"Unhealthy Lifestyle Main Cause of Heart Disease."
"Reduce Cancer Chances by Making Lifestyle Choices."
"Unhealthy Lifestyle Can Knock 23 Years off Lifespan."
These are just a few recent headlines in our daily diet of health news, which makes liberal use of the word "lifestyle," a media-friendly hook for popularizing health risks that tips our lens of focus to the individual.
A casual read of both the public discussion about health and scholarly literature might suggest that lifestyle is the central determinant of population health. The word "lifestyle" as a medical subject search term in PubMed produces more than 67,000 results, while a "lifestyle and health" Google search yields a mind-boggling half-billion results.
The notion of lifestyle as central to health goes back more than 50 years, as studies such as the Framingham Heart Study in the U.S. and the World Health Organization's MONICA project in Europe sought to identify particular behavioral risk factors, such as smoking or physical inactivity, that influence mortality and illness. That concept expanded in the 1970s, as our attention in the U.S. shifted from infectious to chronic diseases, with a focus on which risk factors predict chronic conditions. The long-running and influential Nurses Health Study, which began in 1976, has published voluminous findings that center around the role that lifestyle and behaviors play in promoting good health. In 1985, the hallmark Report of the Secretary's Task Force on Black and Minority Health, discussed lifestyle in the context of minority health disparities, including a suggestion that lifestyle influences the homicide rate. More recently, the United Nations referred to chronic conditions as"lifestyle diseases," focusing on the risk factors of smoking, unhealthy diet, and physical inactivity.
There is, without question, ample evidence that adverse behaviors influence health. But I would argue that our indiscriminate use of the world "lifestyle" is dangerous and could set back the goal of public health: improving the health of populations.
Framing health this way is convenient, but not accurate.
What the overreliance on "lifestyle" leaves out is the fact that our behaviors are inextricably linked to a broader environmental context. Excluding those external factors incorrectly elevates the role of personal agency in health determination.
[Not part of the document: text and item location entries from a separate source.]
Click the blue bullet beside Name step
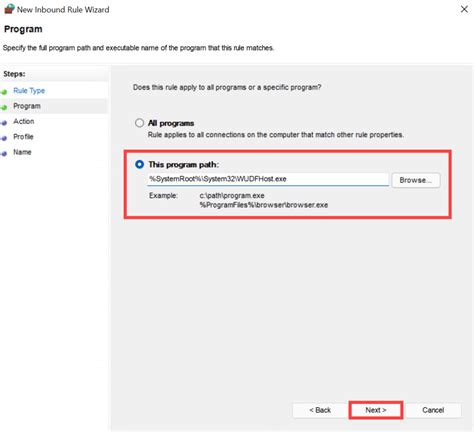 (4, 154)
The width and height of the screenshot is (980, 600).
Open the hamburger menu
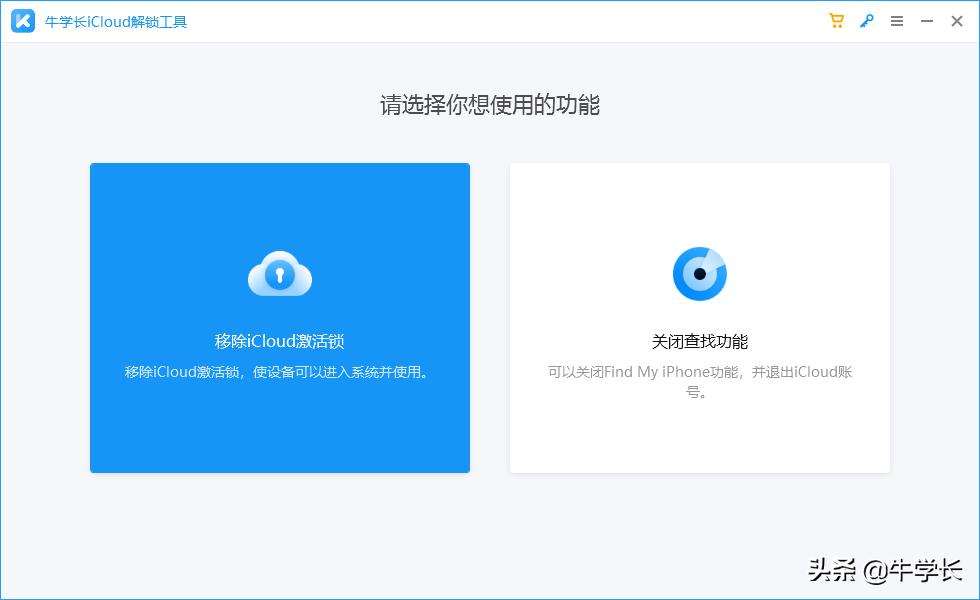[x=897, y=20]
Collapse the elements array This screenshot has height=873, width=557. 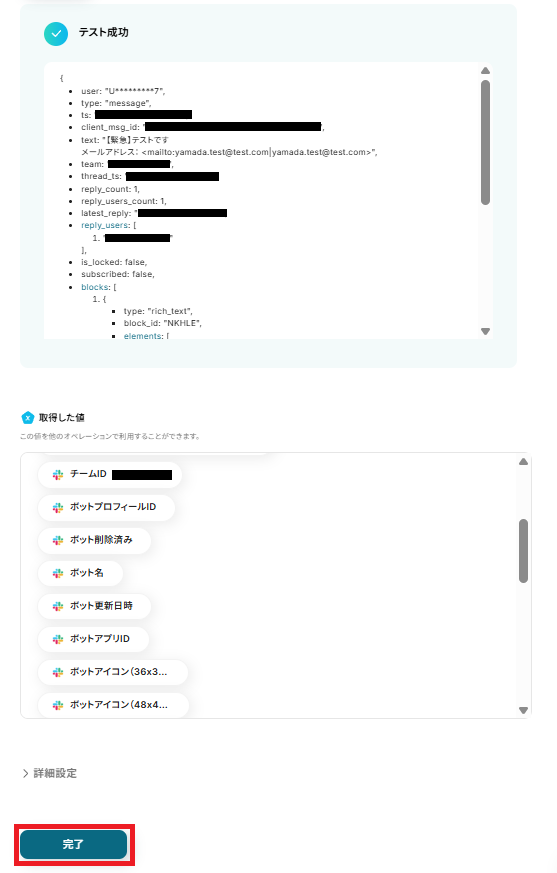(144, 336)
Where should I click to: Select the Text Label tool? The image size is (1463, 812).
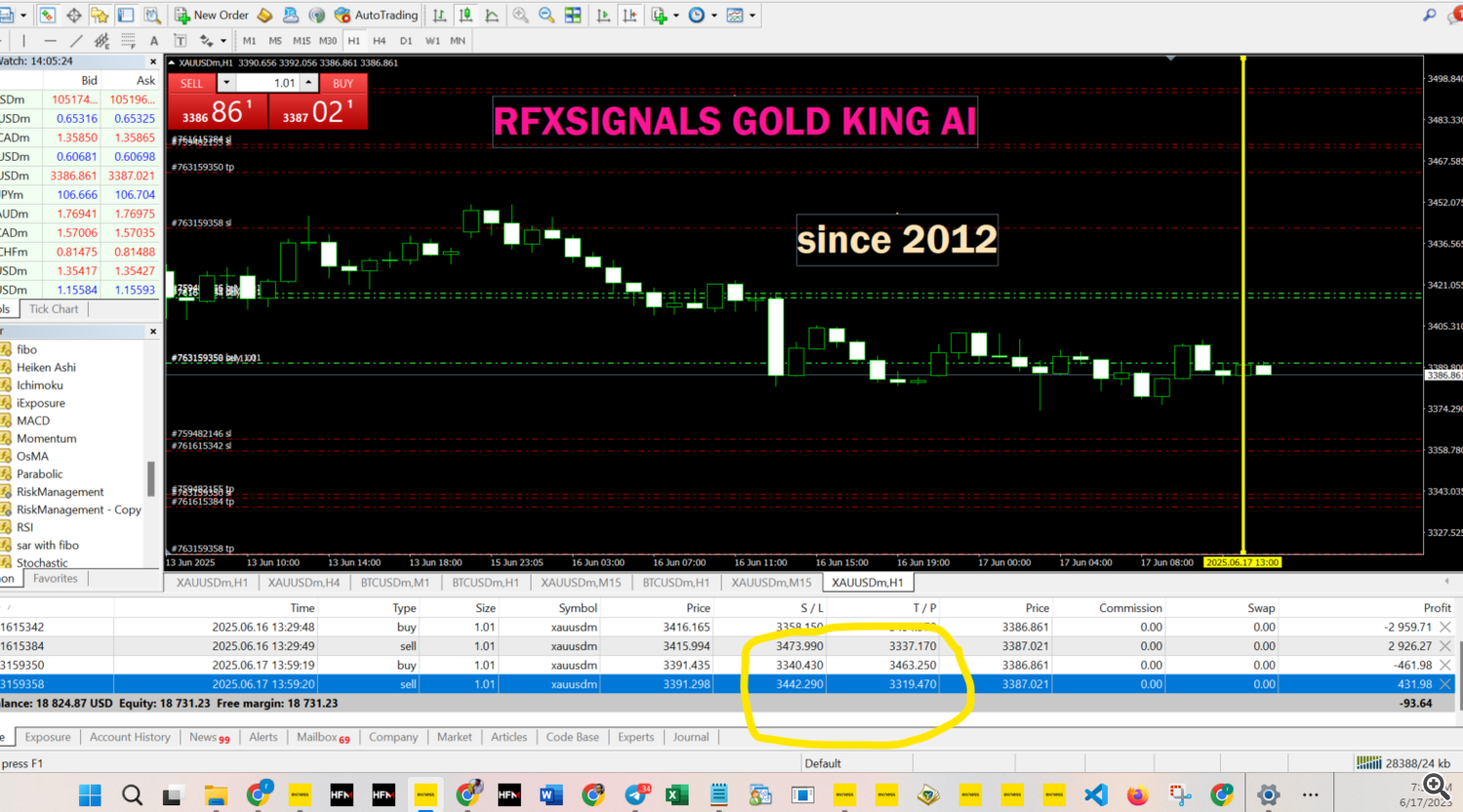point(180,41)
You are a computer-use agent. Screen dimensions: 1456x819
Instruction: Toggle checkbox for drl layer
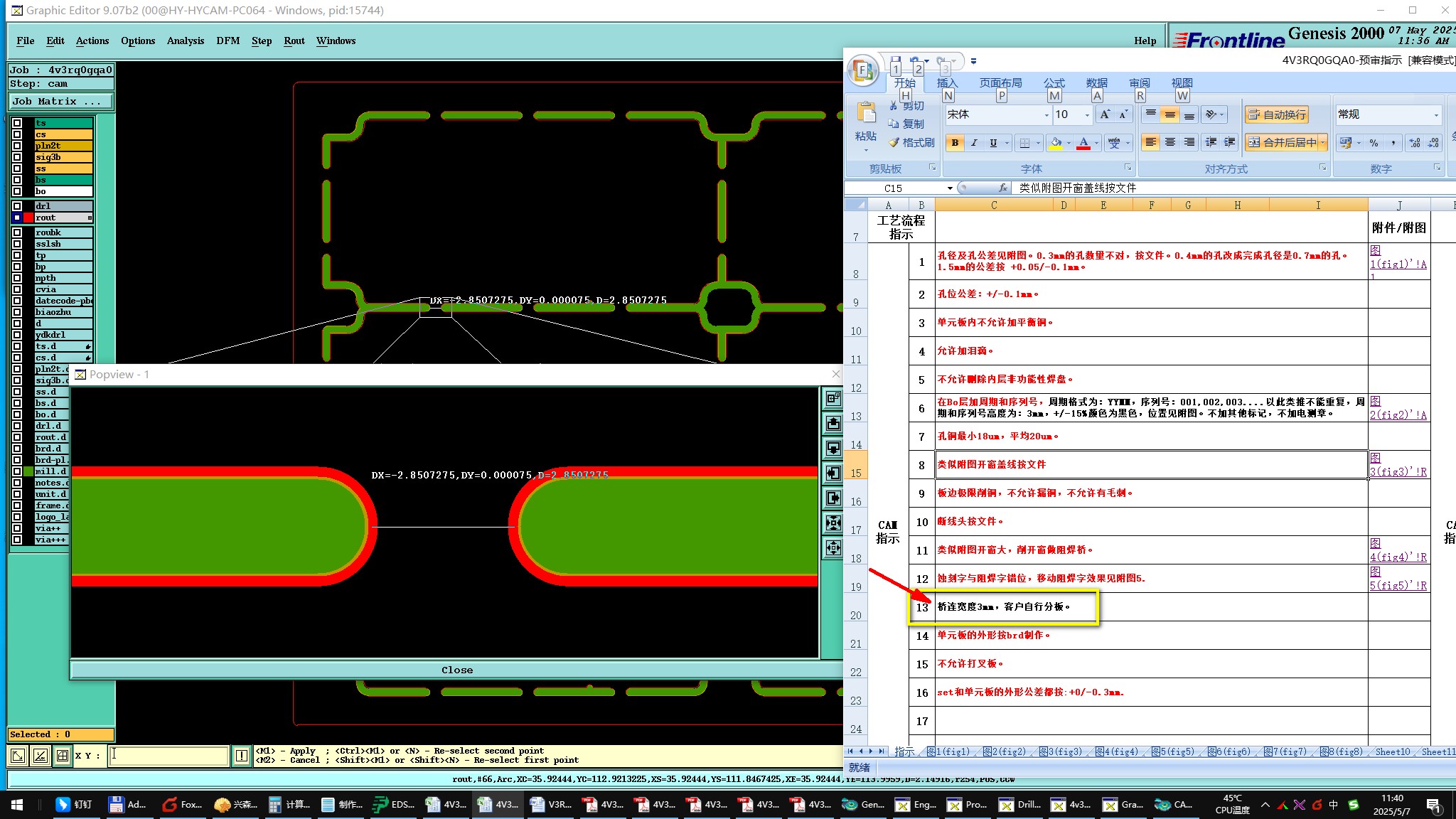pos(18,206)
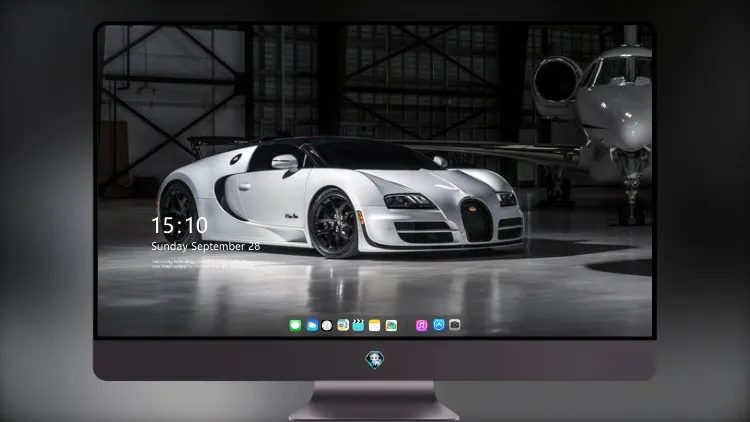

Perhaps this is most simply illustrated by asking the question: Do changes in lifestyle produce changes in health? Not always.
While the American College of Gastroenterology suggests that lifestyle changes (diet and tobacco and alcohol cessation among them) are first-line therapy for gastroesophageal reflux disease, a systematic review of research published between 1975 and 2004 concluded there was not enough evidence to support all lifestyle modification recommendations. Similarly, an NIH trial started in 2001 that followed more than 5,000 diabetic adults for 11 years and randomly assigned them to an "intensive lifestyle intervention" ended earlier than expected when, despite reductions in body weight and other risk factors, there were no significant differences in cardiovascular disease rates between the different groups.
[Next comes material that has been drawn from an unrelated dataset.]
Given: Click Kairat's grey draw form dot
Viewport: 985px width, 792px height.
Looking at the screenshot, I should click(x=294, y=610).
The focus on lifestyles suggests that we can make people better, if only they would change their ways. But it is well-established that action on individual behavior alone, absent environmental modification, will yield little progress against intractable problems such as obesity. We also know that our ability to predict health in individuals, characterized by any single risk factor, is extraordinarily limited. The "lifestyle" bandwagon suggests that the production of complex diseases like cancer and diabetes rests within individuals, when in fact it does not.
The word "lifestyle" now pops up with regularity in discussions of risk factors and disease causation. In a telling example, the Centers for Disease Control and Prevention (CDC) published a report called "Potentially Preventable Deaths from the Five Leading Causes of Death -- United States, 2008-2010" that did not mention the word "lifestyle." Yet several articles on the report, including those in Time magazineand on the American Cancer Society website, warned of unhealthy "lifestyles" in their headlines. So it is perhaps not a huge step from there to longevity coach Dan Buettner's assertion in the opening of his TED talk, "How to Live to Be 100+," that 90 percent of a person's life expectancy is affected by lifestyle. The talk has been viewed 2.5 million times.
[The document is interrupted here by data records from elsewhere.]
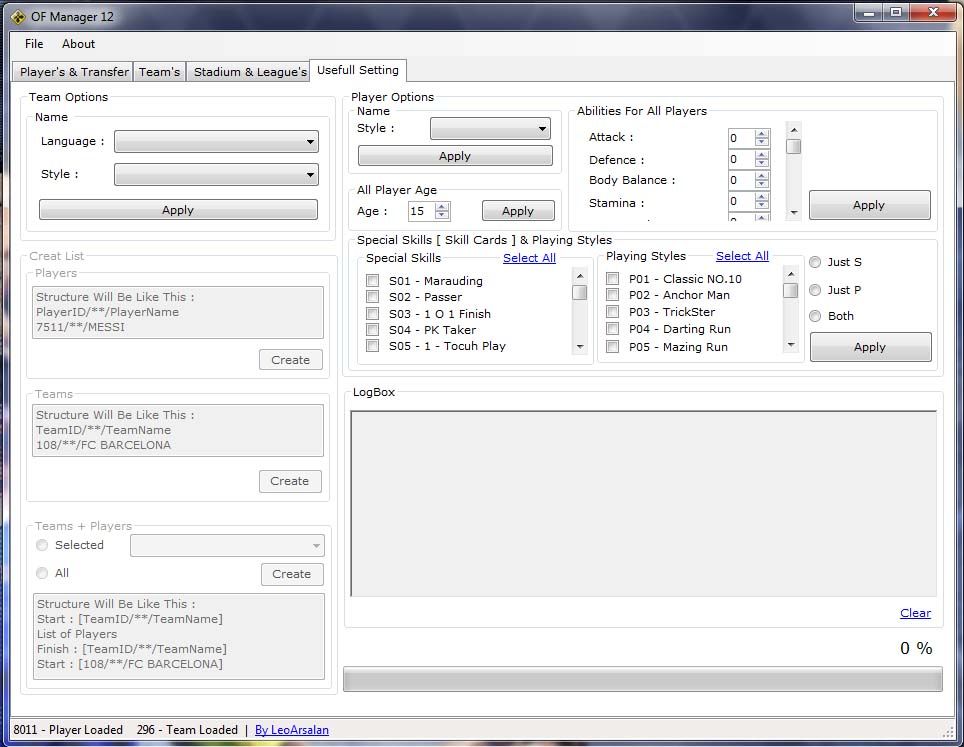This screenshot has width=964, height=747.
Task: Check the S01 - Marauding skill
Action: click(x=373, y=281)
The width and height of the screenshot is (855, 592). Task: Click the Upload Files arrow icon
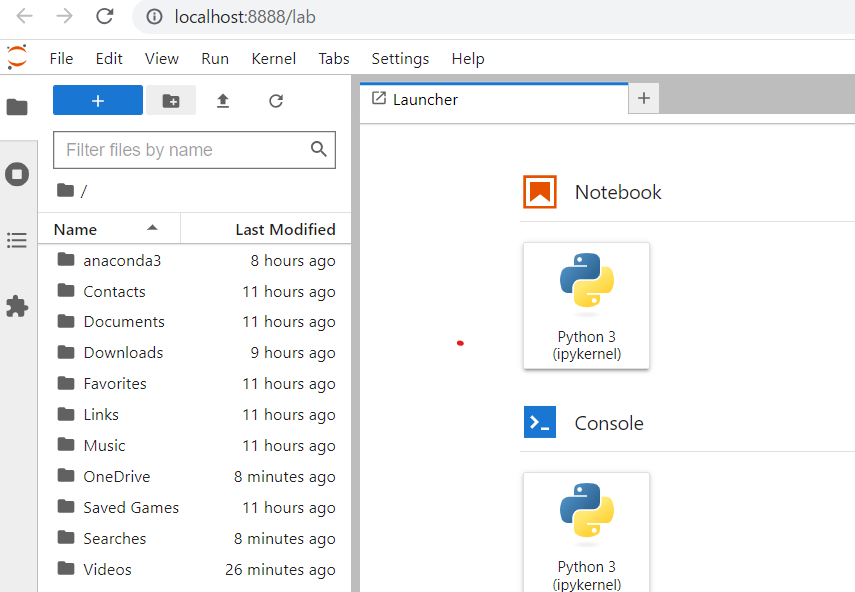(x=222, y=101)
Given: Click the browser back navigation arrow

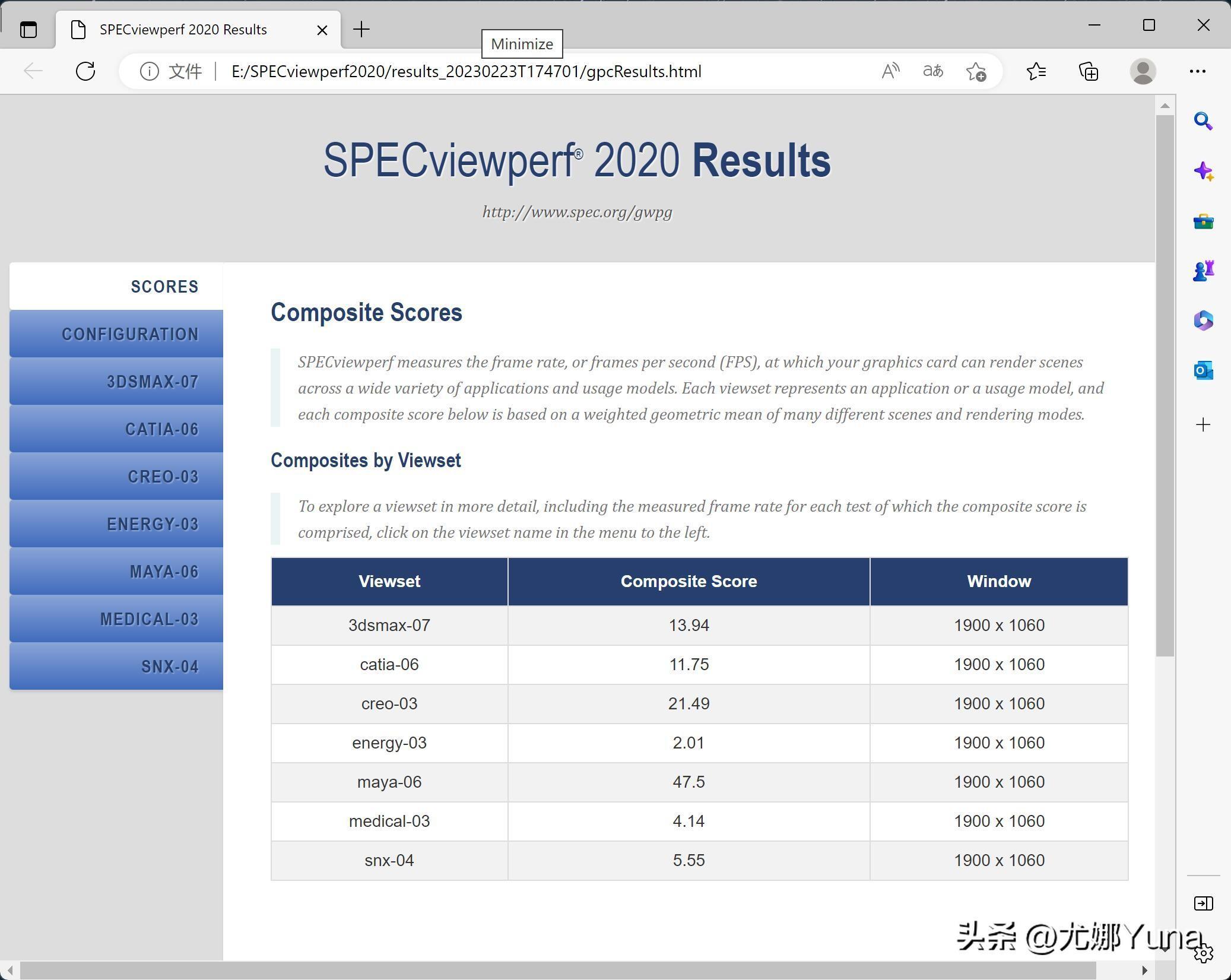Looking at the screenshot, I should [33, 71].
Our lifestyle framing is faulty, with limited utility. The idea that an individual locus of control -- a set of psychological, internal stimuli -- drives health outcomes sends the wrong message. This almost inevitably leads to the stigmatizing of the individual with the poor lifestyle, while excusing us from acting on causes that might actually bring about a broader, sustainable population health change.
It is time we stop talking about "lifestyle" as the key to good health -- and start talking about the conditions in which we style our lives.